Closed Harper77777 closed 1 month ago
Hi.
For such high-dimensional vines, you should use the trunc_lvl
parameter, which cuts off the vine at a certain depth. From experience, relatively small values of around 20 can already give very good results, but immensely reduce memory/time demand of the algorithms.
What standard deviations are you referring to? The ones of all 2800 variables, or the ones of some summary (like a weighted average of variables)?
Hi,thank you for your reply. 1.We want to find the correlation between 2800 variables using pyvinecopulib. However, in our initial attempts, we found that the computational resources were insufficient to handle the input of 2800 dimensions, and hence couldn't produce results. We will further try the parameters you mentioned. Also, we would like to confirm whether pyvinecopulib can handle such high-dimensional data at present.
2.As we couldn't process such high-dimensional data at once initially, we split the 2800 dimensions into 100 sets of 28 variables each. We fitted vine copulas separately for each set, and after fitting, we concatenated the results using rank-based methods to connect them to the previous dimension. We then compared the fitted data with the real data, and while the means are generally similar, there is a significant difference in standard deviation. The standard deviation refers to the aggregation of the 2800 variables into the previous dimension (e.g., from county to city level), and then comparing the standard deviation of the fitted data at the city level with that of the real data.
We look forward to your response and appreciate your assistance.
The library itself has no restriction on the dimension of the problem, the restrictions come from your computing hardware (memory/time budget). The library has been used with thousands of variables, although mostly with using the trunc_lvl parameter, so that's what you should try.
When you aggregate variables, but miss some dependence (for example because you split into 100 separate sub-models - effectively treating many things as independent that aren't), then the standard deviation can be off. So that's most likely what's happening.
Alright, thank you for your response. I tried using the trunc_lvl parameter, but I'm not quite sure what the standard for selecting it should be. If the computer hardware can't support constructing copulas with 2800-dimensional variables, does that mean there's no other way? Looking forward to your reply.
You can try the select_trunc_lvl
option for automatic selection by the method of this paper.
Thank you.

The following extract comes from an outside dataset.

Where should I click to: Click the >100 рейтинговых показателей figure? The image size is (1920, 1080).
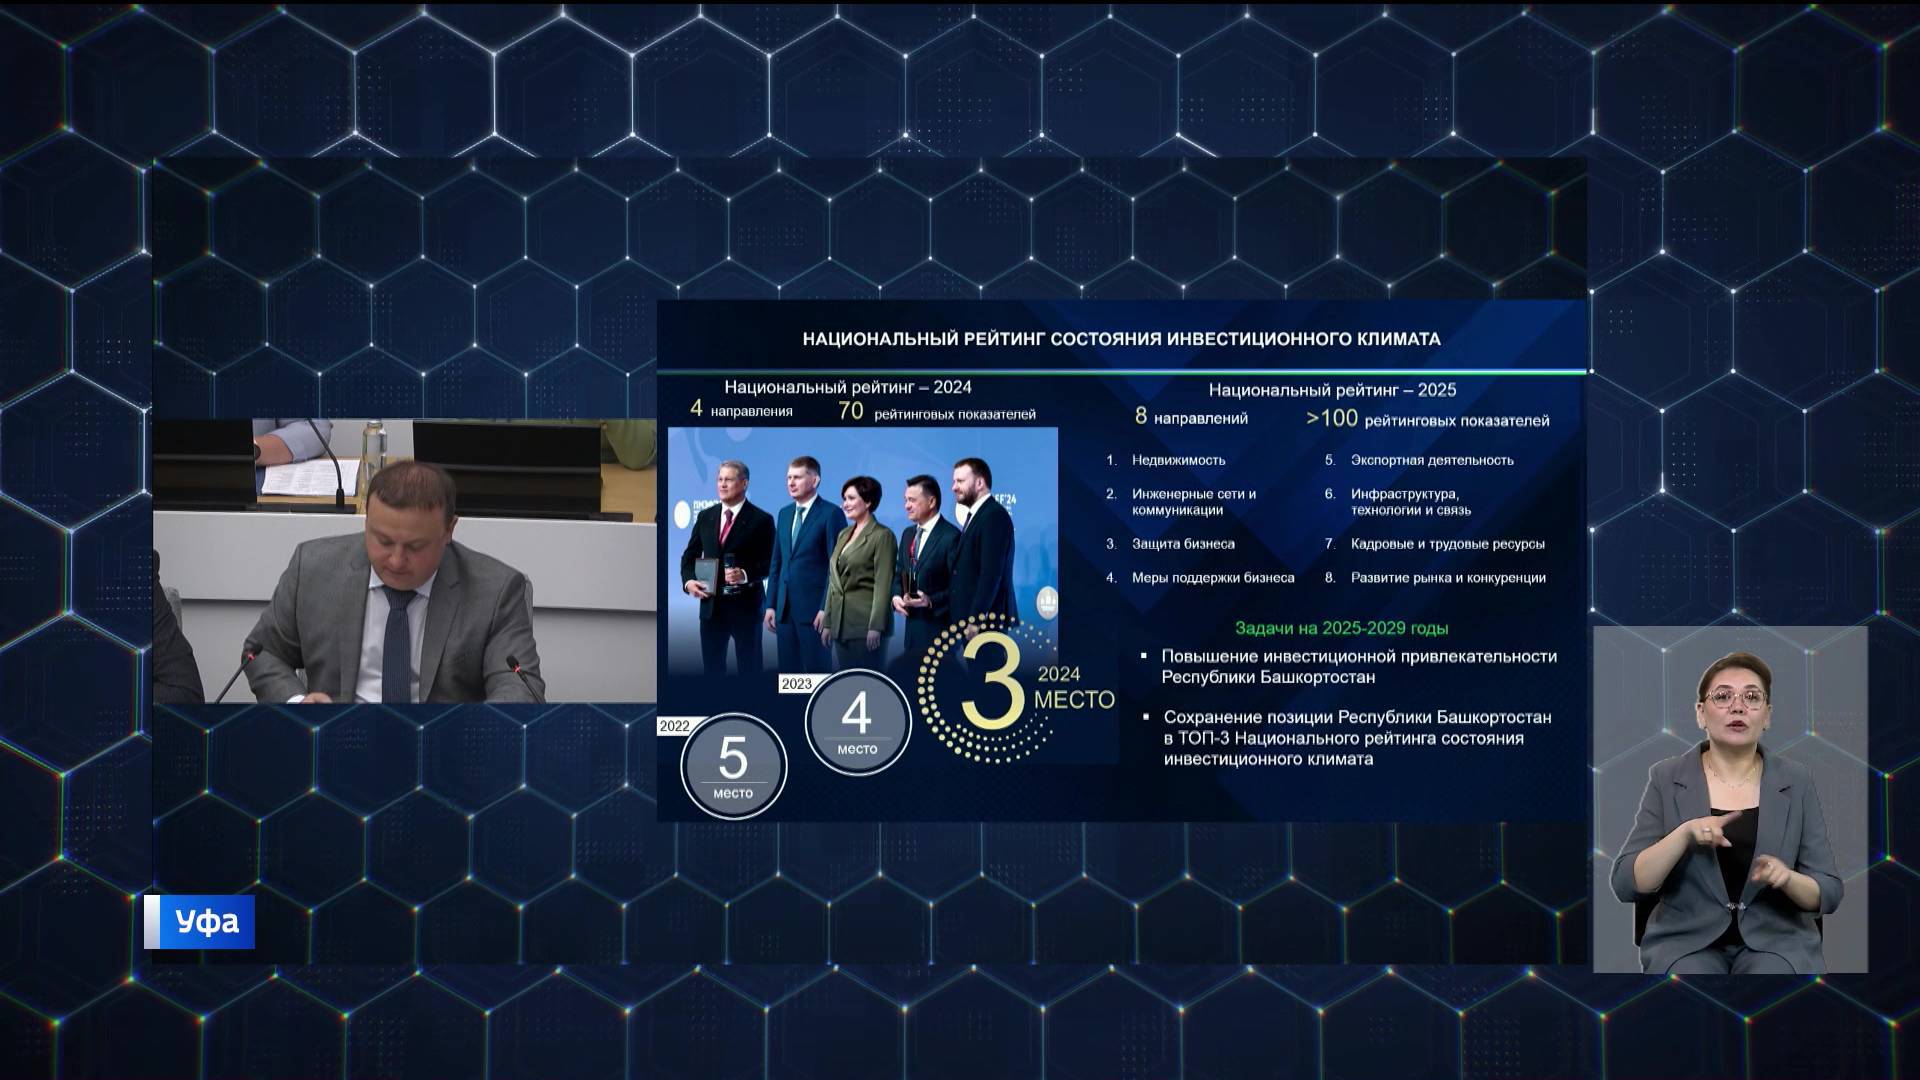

I read your paper and used the following code:fit_controls = pv.FitControlsVinecop( family_set=[pv.BicopFamily.gaussian, pv.BicopFamily.student, pv.BicopFamily.clayton, pv.BicopFamily.gumbel, pv.BicopFamily.frank, pv.BicopFamily.joe], select_trunc_lvl=True, selection_criterion="mbic" )
Although my data has a high dimensionality, each dimension has only a small sample size of 10. My process involves fitting marginal distributions first, then importing the CDF values for vine copula fitting. After that, I generate 10,000 random numbers and transform them back to the original values. However, even though I use truncation parameters and mBIC as the model selection criterion, when comparing the randomly simulated numbers with the original values, I still encounter the problem of underestimating the standard deviation in each dimension. Could you please tell me if it's an issue with my usage or with the data itself?
The code looks alright. Underestimating the stddev in each dimension has nothing to do with copulas, but with the fitted marginal distributions. In general, with 10 observations and 2800 dimensions there is very little to reliably extract information.
This issue seems stall and, since it involves marginal distributions rather than the (vine) copula itself, looks like unrelated to pyviencopulib itself. I'm closing for now, but feel free to reopen if needed.
We have recently encountered two issues while addressing the problem of fitting copulas in 2800 dimensions. Fortunately, we have found pre-existing code packages for this purpose, and we have used both R and Python to fit the copulas and compare the results. During our experimentation, we encountered the following two issues:
1、The dimensionality of 2800 is too high, making it impossible to fit the copula all at once. Instead, we have to split the fitting process into 100 separate fits. However, this approach may lead to some dimensions' correlations not being effectively captured. We would like to inquire whether there are effective solutions for such high-dimensional problems.
2、After completing the separate fits, we generated ten thousand random numbers. We found that while the generated random numbers closely matched the empirical data in terms of mean values, the standard deviations were severely underestimated. We are unsure of the reason behind this issue. Is this behavior normal? If so, are there any solutions available?
We are immensely grateful for your contributions to the field of multidimensional copulas, and we have greatly benefited from them. We look forward to your response.